Just what happened to the $3.7 million that Leo Gao transferred to overseas bank accounts is still not known, despite enquiries from three justices in the Court of Appeal.
Hui "Leo" Gao admitted seven charges relating to the theft of $6.7m and was sentenced to four years and seven months in jail.
Now he has appealed his sentence at the Court of Appeal in Auckland.
During the hearing today, his lawyer Ron Mansfield was grilled over what his client did with the missing millions.
Gao became rich after applying for a $100,000 loan to keep the doors open at his struggling petrol station in Rotorua.

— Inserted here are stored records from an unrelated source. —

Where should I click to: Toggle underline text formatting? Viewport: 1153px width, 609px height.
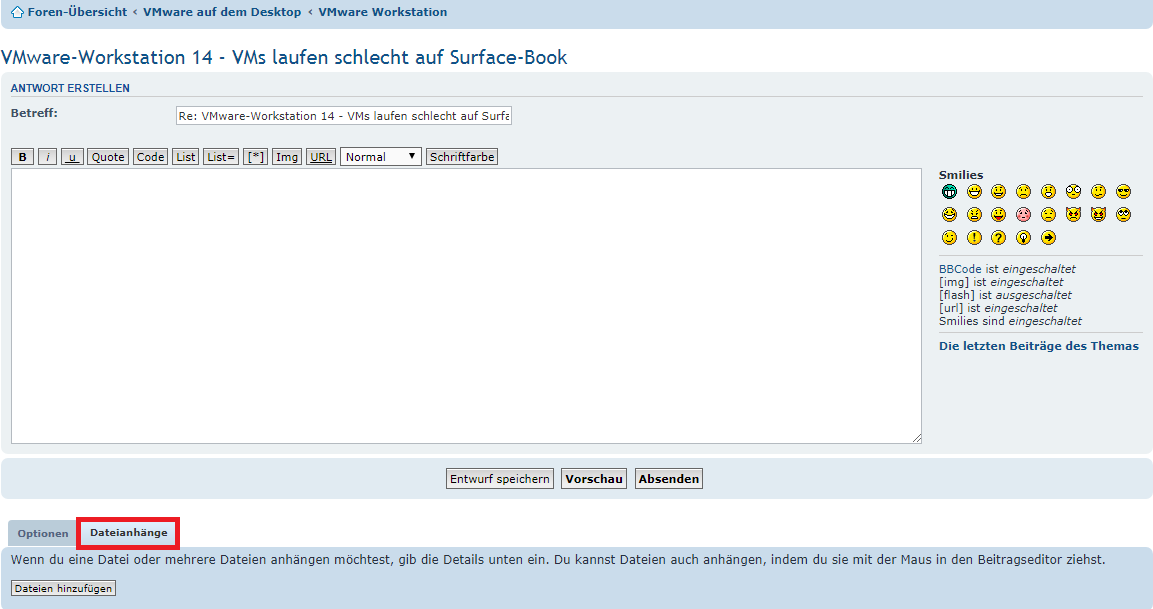point(72,157)
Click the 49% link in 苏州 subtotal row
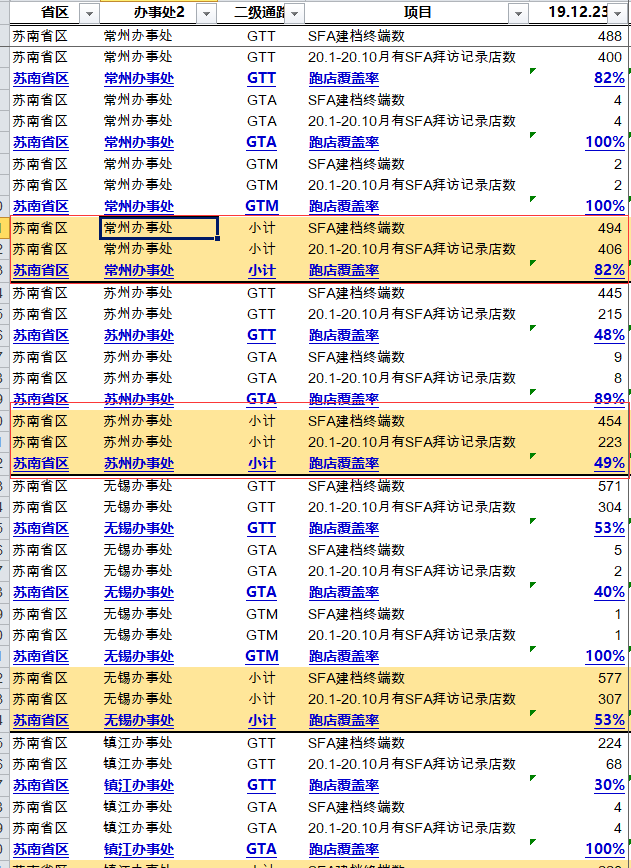 point(609,463)
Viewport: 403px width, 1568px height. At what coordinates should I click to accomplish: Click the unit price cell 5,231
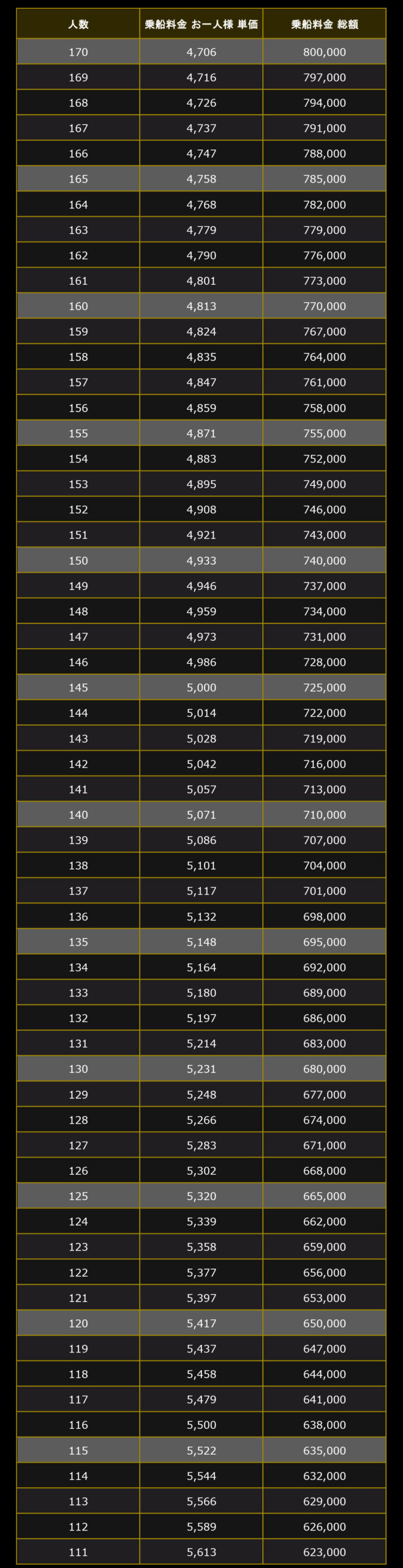202,1069
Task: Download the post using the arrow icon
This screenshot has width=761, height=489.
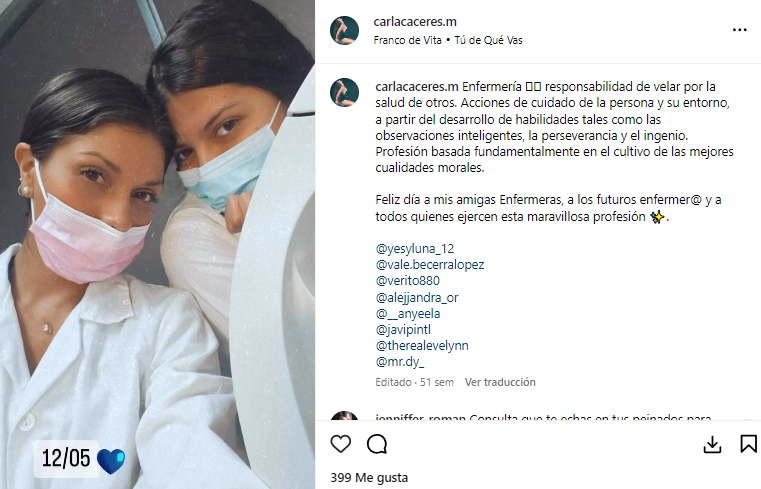Action: (712, 444)
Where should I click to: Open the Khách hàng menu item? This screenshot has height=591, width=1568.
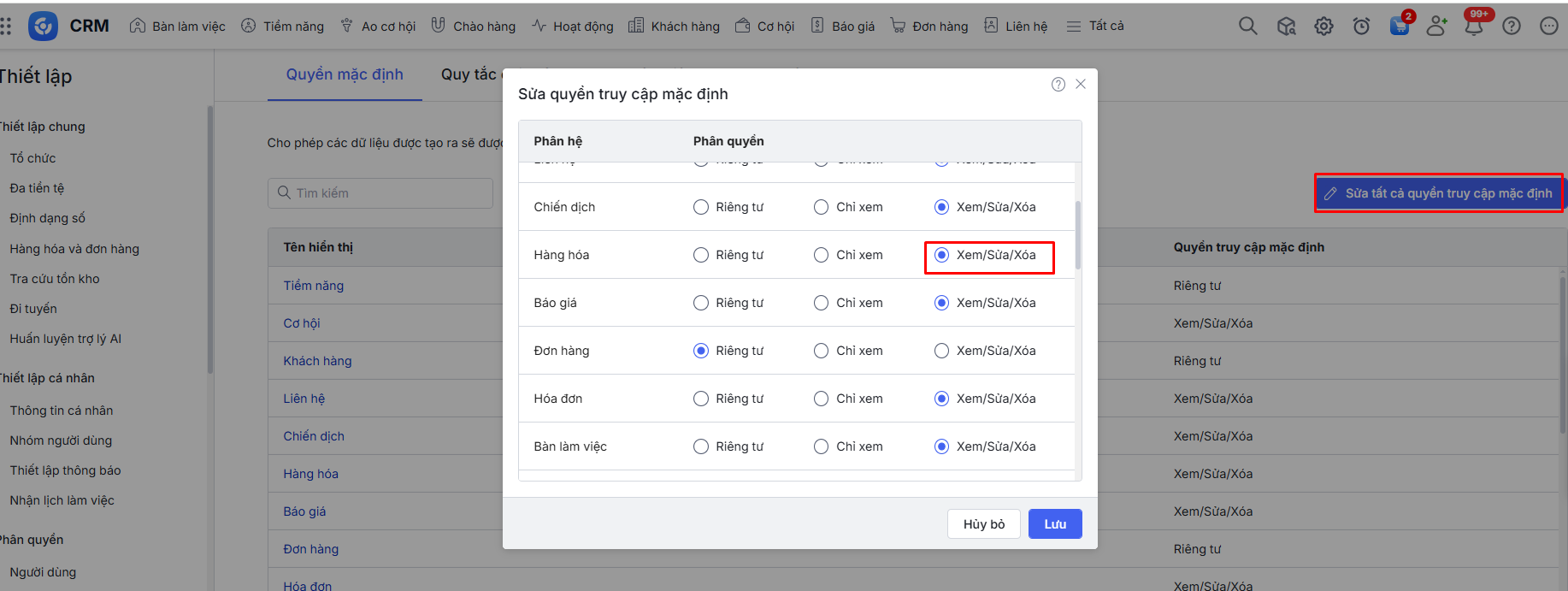674,27
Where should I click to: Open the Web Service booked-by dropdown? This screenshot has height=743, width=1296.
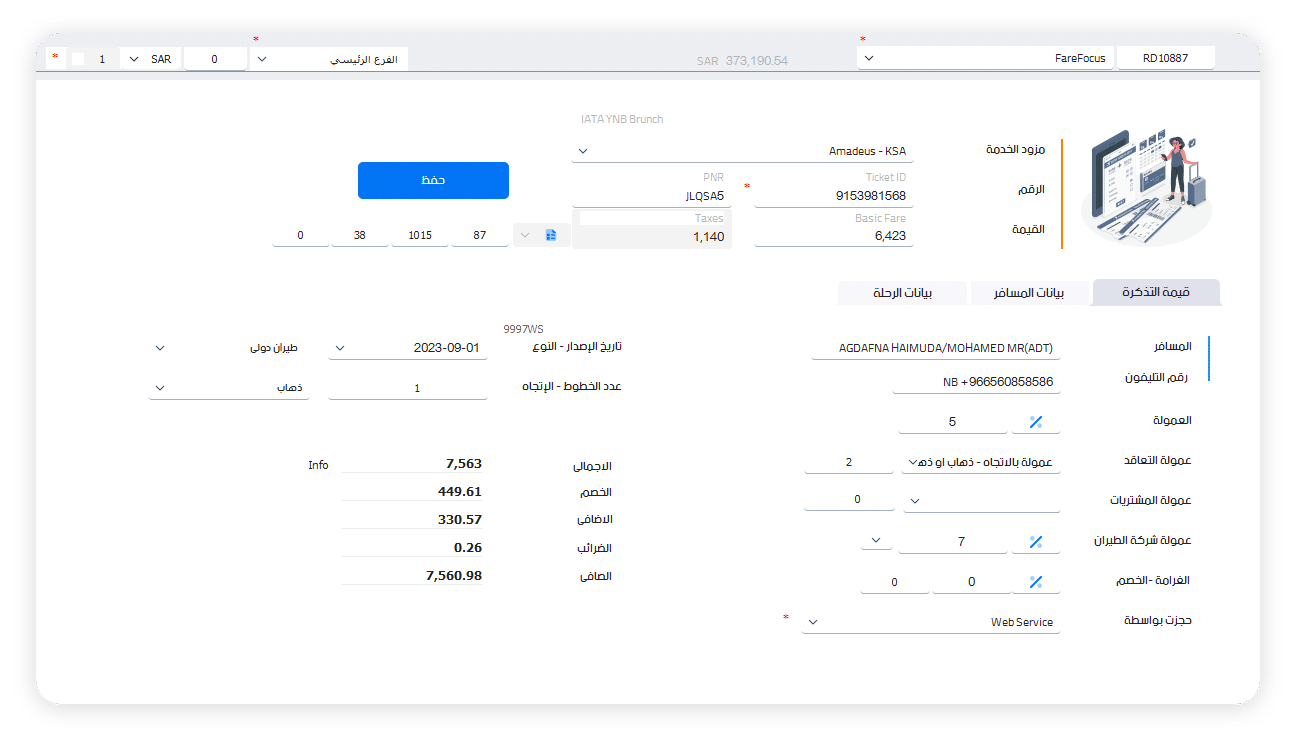point(930,622)
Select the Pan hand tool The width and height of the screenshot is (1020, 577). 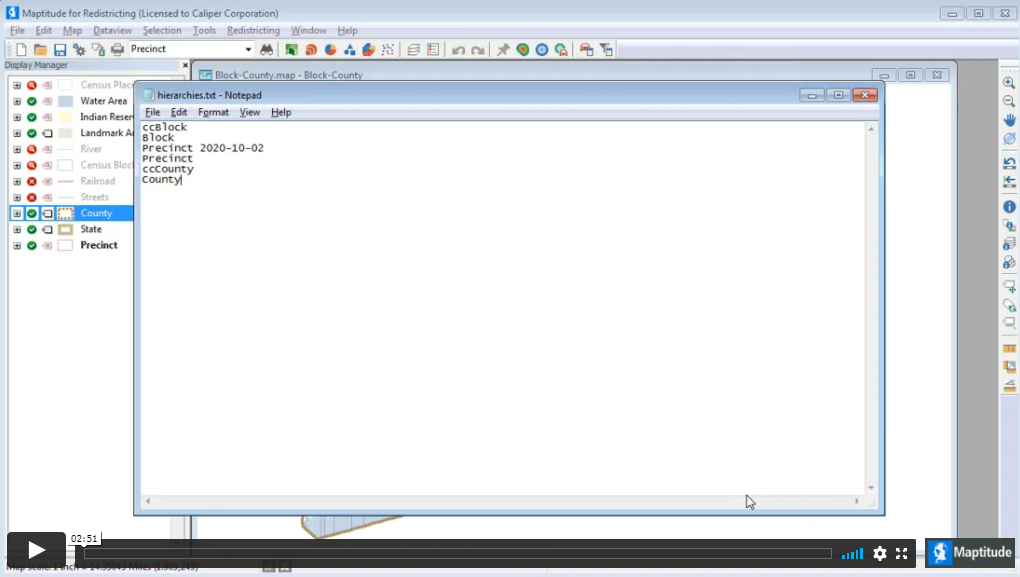[1009, 120]
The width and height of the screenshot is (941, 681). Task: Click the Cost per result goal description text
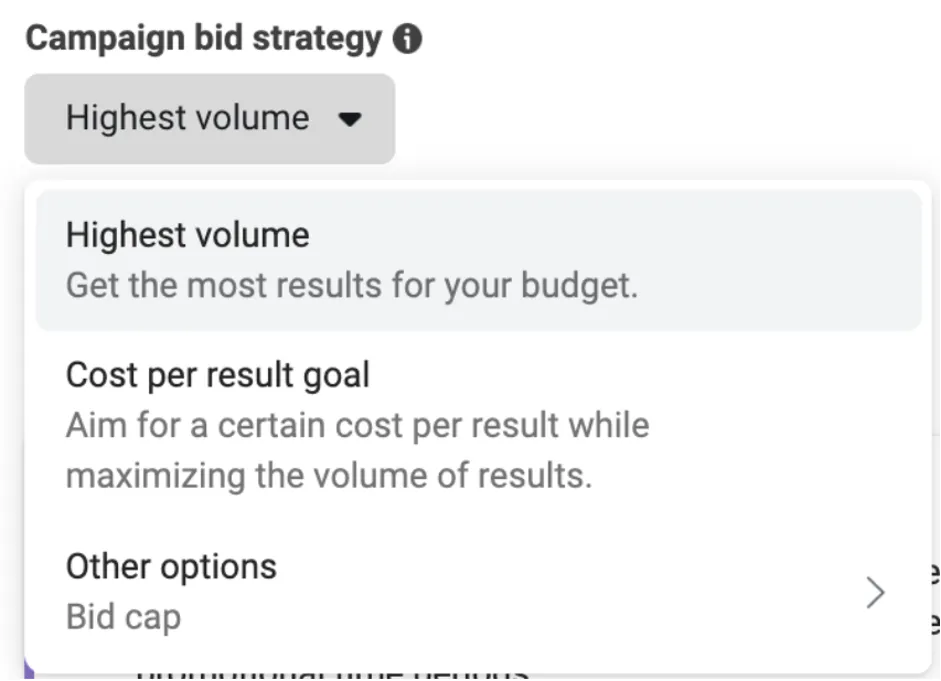357,425
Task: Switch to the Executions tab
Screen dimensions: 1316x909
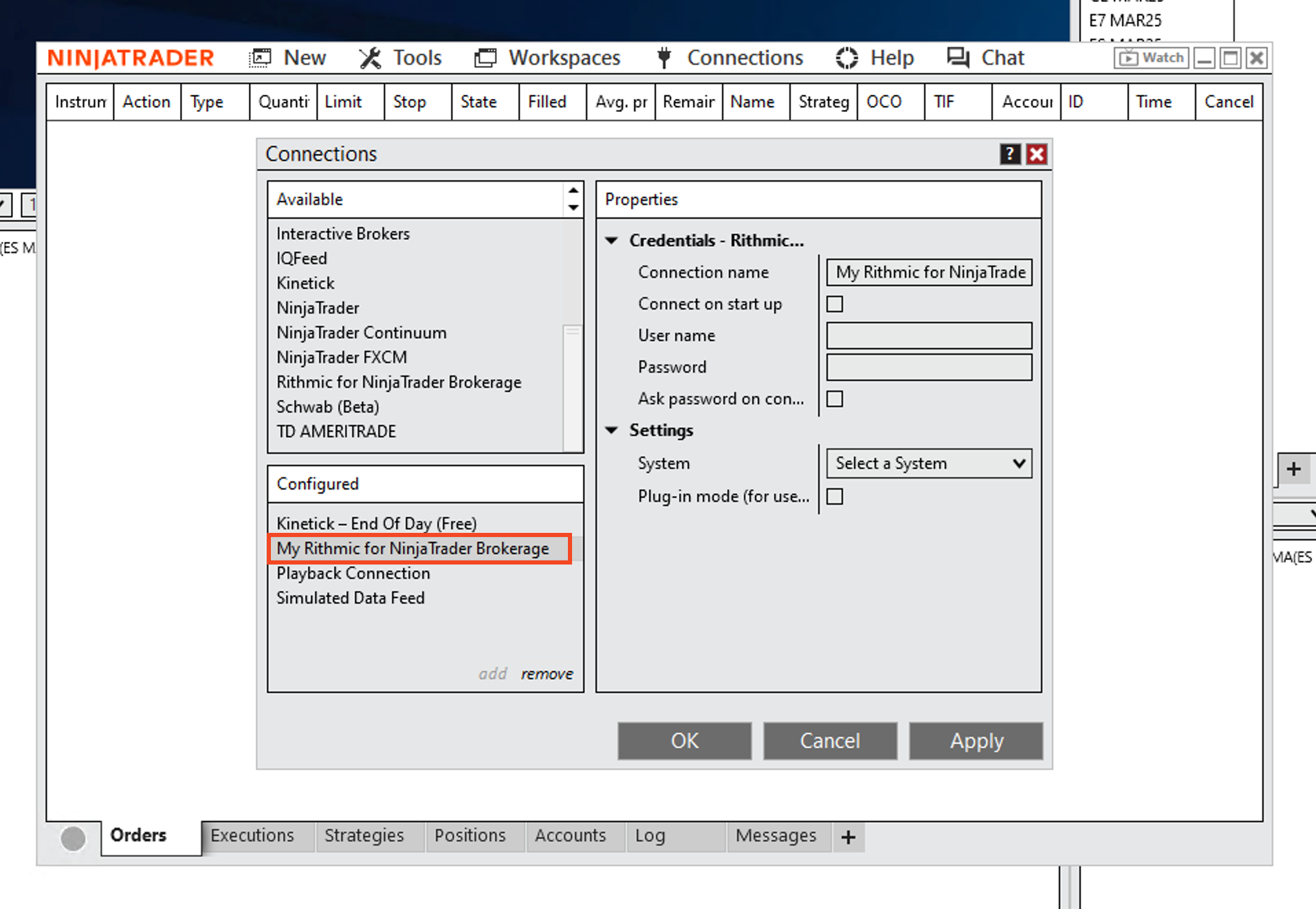Action: tap(252, 835)
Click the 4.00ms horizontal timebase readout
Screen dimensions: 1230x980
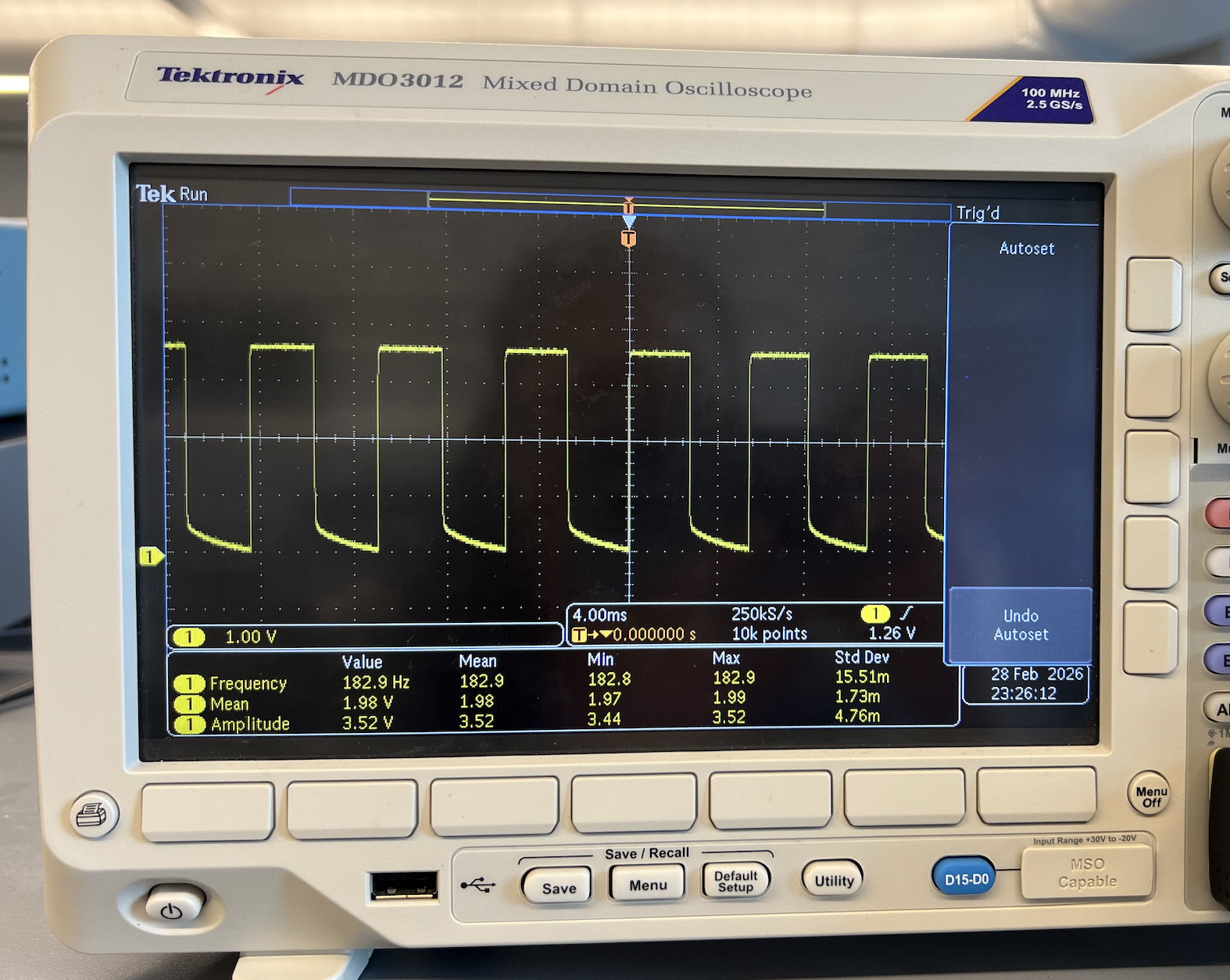click(600, 615)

Instead, Westpac transferred $10m after a clerk put the decimal point in the wrong place.
Gao transferred the money overseas to 23 bank accounts before fleeing from New Zealand. Despite the best efforts by Westpac and authorities to recover the money, $3.7m is still missing.
Mr Mansfield said the bank had liquidated Gao's property.
"They've left him with no assets or livelihood," he said, referring to Gao's bankruptcy earlier this year.
Justice Anthony Randerson responded: "Well, have they? We don't know what he's done with the $3.7 million. For all we know, he's still got it and the funds are available."
Mr Mansfield suggested that another conclusion could be that Gao had spent the money.
Justice Rodney Hansen said that was for Gao to establish.
"Either he has got to refund it or make reparations or show that it is beyond his ability to refund it. Otherwise, the only inference to draw is that he has got the rest of the money salted away somewhere."
Justice Graham Lang was also curious.
"3.7 million is a lot of money to spend over a short period of time."
Mr Mansfield said he had no information about where the money was, and could not ask for time off his client's sentence for reparation payments because there had been none.
He said it was not unusual in fraud cases for stolen money to be lost forever.
"We are left to speculate whether he has got access to the funds or if he's spent it. With respect, it matters little."
Mr Mansfield said the court should apply a special sentence to a special set of circumstances. He said Gao's offending was "opportunistic" and unsophisticated.
Crown lawyer Kate Bicknell disagreed and pointed out to the court that Gao used 23 bank accounts and 39 transfers to move the money overseas to prevent authorities stopping him.
"This offending did have the hallmark of sophistication."
The Justices have reserved their decision.